Task prompt: Show every line of the data below that includes the word "agent".

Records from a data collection
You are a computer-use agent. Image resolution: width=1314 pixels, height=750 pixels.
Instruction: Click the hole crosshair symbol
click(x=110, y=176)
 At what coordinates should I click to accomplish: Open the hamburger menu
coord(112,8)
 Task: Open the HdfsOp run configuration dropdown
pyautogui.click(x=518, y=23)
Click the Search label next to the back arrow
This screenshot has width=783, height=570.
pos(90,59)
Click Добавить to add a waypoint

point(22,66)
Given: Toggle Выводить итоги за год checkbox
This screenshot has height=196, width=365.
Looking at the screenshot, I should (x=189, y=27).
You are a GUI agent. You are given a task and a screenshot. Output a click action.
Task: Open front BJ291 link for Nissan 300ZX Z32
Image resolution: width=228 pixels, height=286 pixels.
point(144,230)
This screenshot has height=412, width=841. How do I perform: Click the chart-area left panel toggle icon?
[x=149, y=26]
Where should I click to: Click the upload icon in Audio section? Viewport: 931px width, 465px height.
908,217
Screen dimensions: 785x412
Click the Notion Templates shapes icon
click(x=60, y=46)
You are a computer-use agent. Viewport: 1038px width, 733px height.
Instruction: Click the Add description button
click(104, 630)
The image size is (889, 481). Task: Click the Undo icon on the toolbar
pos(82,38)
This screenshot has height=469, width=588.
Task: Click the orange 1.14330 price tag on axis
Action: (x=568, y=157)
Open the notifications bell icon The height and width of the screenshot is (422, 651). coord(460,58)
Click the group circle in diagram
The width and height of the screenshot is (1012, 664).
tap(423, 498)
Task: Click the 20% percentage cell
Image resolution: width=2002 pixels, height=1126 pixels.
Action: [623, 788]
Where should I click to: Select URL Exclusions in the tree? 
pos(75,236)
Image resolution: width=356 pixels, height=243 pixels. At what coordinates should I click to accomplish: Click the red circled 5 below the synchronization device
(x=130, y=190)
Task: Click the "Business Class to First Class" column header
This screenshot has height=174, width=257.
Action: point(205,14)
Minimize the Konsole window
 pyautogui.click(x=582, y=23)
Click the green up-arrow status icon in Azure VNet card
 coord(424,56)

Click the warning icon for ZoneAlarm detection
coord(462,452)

Solution to the exercise:
You are a computer-use agent. Image resolution: width=1314 pixels, height=750 pixels.
You are a GUI agent. You are given a task and a screenshot. Output a click action.
You are a computer-use agent. Viewport: 1038px width, 733px height.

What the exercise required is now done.